Stretch Van Feels Like A Private Jet

Klassen is a German tuning company that builds deluxe stretch vehicles. Many of their available cars are expanded by over a full meter. Each vehicle’s private cabin is adorned with everything one needs for luxury traveling.

For more, check out: http://www.klassen-luxury.com/

Following is a transcript of the video:

Narrator: German aftermarket supplier Klassen builds only what can be described as private jets on wheels. The company takes premium vehicles and turns them into deluxe stretch limousines that cater to the demands of the most high-level clients. This rendering illustrates just how far the company lengthens factory vehicles in order to provide the space and comfort their customers desire. This Mercedes-Benz stretch V-Class van is a prime example. Inside passengers will find a huge flat-screen monitor with built-in PlayStation 4 and multimedia system, automatic folding tables, Champagne flutes, a coffee maker, a humidor, a biometric safe for your valuables, and more. In addition, everything from the interior lighting to the cabinets can be controlled remotely via iPad.

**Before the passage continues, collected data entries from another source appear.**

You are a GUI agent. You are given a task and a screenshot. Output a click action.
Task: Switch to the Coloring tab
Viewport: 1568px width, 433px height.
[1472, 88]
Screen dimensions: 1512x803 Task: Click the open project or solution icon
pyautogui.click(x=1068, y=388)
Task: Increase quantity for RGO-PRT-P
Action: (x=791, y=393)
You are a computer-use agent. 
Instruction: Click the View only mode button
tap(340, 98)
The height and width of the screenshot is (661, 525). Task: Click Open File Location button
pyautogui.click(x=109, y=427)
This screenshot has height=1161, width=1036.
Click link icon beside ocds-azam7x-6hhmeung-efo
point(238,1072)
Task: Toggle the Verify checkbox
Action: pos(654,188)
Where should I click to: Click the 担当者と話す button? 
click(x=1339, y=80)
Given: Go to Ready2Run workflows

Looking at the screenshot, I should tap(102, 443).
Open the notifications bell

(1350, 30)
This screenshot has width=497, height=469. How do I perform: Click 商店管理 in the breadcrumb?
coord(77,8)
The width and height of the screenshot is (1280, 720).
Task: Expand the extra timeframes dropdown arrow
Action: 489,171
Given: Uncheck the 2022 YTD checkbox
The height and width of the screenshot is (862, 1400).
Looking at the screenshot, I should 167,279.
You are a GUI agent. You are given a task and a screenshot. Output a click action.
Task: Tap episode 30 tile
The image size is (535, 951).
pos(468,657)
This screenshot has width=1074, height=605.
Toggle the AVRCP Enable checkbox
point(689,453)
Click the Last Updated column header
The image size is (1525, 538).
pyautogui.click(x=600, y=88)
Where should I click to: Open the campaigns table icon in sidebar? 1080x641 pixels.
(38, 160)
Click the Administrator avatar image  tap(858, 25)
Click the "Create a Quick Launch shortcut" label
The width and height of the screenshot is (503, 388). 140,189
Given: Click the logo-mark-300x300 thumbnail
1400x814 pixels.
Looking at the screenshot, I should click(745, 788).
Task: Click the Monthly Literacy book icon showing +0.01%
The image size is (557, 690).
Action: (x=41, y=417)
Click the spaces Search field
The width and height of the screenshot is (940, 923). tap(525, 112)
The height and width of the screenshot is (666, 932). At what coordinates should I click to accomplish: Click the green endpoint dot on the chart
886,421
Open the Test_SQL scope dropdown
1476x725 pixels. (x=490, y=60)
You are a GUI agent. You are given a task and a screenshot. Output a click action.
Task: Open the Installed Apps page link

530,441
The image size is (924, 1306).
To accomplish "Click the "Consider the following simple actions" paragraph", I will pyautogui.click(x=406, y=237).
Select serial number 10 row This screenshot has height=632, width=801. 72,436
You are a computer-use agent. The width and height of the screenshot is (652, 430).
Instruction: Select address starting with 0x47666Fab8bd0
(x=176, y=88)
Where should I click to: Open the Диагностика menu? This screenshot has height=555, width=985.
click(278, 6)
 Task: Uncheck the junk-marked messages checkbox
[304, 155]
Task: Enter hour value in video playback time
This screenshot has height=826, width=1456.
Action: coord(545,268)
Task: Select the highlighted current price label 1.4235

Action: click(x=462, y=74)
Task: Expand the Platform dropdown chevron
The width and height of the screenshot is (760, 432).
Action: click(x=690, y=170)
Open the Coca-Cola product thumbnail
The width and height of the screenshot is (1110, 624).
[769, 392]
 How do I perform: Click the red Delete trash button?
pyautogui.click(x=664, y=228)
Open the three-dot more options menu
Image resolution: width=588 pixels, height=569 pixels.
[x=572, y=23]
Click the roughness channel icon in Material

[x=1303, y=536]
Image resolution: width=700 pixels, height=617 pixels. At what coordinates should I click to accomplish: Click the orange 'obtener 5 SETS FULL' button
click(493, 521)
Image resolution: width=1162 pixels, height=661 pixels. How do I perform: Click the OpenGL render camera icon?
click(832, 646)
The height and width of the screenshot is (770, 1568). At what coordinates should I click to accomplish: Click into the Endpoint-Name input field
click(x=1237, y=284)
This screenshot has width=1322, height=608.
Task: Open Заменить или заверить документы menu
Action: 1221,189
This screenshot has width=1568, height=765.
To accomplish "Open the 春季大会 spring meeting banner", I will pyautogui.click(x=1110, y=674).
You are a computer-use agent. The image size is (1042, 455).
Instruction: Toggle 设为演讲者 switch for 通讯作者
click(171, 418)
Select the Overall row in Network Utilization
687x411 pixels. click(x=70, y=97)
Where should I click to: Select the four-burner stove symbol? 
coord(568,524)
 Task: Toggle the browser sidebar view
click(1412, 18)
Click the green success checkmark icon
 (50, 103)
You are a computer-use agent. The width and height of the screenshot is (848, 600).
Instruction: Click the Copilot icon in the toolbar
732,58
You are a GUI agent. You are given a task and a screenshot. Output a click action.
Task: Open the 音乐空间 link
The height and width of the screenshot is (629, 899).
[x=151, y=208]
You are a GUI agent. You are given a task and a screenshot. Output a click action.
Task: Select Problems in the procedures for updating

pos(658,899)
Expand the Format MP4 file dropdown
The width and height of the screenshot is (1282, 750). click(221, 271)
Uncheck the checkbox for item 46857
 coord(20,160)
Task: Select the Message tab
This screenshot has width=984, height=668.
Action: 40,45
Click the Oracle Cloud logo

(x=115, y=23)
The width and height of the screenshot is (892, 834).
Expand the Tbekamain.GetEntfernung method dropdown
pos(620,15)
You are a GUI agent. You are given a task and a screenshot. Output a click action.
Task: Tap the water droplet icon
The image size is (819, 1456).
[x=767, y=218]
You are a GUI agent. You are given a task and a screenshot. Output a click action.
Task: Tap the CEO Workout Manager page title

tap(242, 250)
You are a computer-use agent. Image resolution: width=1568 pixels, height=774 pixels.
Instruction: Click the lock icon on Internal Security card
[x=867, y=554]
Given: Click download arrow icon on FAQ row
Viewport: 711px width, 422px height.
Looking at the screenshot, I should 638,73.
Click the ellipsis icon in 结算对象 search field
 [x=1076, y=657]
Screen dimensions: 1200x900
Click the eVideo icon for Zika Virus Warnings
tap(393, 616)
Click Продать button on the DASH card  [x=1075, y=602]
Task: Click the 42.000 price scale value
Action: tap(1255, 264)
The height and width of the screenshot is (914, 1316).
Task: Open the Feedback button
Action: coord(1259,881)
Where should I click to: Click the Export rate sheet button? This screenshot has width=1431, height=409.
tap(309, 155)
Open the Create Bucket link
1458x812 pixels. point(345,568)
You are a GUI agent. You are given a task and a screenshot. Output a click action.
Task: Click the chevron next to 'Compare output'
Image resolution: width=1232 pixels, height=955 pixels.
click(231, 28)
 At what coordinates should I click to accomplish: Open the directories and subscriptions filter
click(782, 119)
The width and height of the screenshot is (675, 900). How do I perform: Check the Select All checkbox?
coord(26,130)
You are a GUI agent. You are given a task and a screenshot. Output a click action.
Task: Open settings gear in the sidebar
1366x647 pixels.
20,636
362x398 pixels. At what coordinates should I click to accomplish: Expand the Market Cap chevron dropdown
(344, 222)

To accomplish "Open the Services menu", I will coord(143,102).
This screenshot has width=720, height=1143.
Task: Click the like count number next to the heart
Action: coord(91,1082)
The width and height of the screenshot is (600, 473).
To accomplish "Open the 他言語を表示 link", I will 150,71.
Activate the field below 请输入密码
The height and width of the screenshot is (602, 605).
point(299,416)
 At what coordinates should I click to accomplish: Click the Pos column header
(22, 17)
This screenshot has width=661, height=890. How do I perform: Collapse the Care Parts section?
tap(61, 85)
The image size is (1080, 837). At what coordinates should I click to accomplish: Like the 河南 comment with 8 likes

Klassen’s COO Samuel Klassen describes just what goes into designing these tricked-out vehicles.

Samuel Klassen: Typically the time to build a van takes approximately 3 to 4 months. It depends which options the customer would like to have. Sometimes we have requests from customers to install a toilet, special multimedia systems, or extra controls. Sometimes they want to have the whole interior covered by special leather. We also have in our product range stretch cars and armored vehicles. Time to build a car like this can take approximately as one year.

Narrator: As luxurious as Klassen’s stretch V-Class is, it may not even be the most impressive offering in the company’s extensive catalog which includes a stretch Mercedes-Maybach sedan and a Range Rover over 1 meter longer than its production model.

Samuel: The most expensive vehicle we build for now is the Range Rover Autobiography. We stretch it by 1 meter, make it armored, and add many options that make for comfortable travel and luxury. And the price of this car is more than €1 million.

Narrator: Klassen isn’t done adding to its arsenal just yet. On the way is a stretch Rolls-Royce Cullinan SUV equipped with all new technology from the luxury tuner.

Samuel: We are still working on it. So we will stretch it by 1 meter and make it armored. And also, we will install our new technology that we have already developed so that the interior will be controlled by voice control.

Narrator: So who can afford such an elaborately customized car? Let’s just say it’s not your average car shopper.

Samuel: So we cannot talk about our customers’ names, but our customers are presidents, famous people, and big business people listed on the Forbes list.

By driving our stretch vehicles, or any car from Klassen, customers have the feeling that they are traveling in a private jet or sitting in their living room.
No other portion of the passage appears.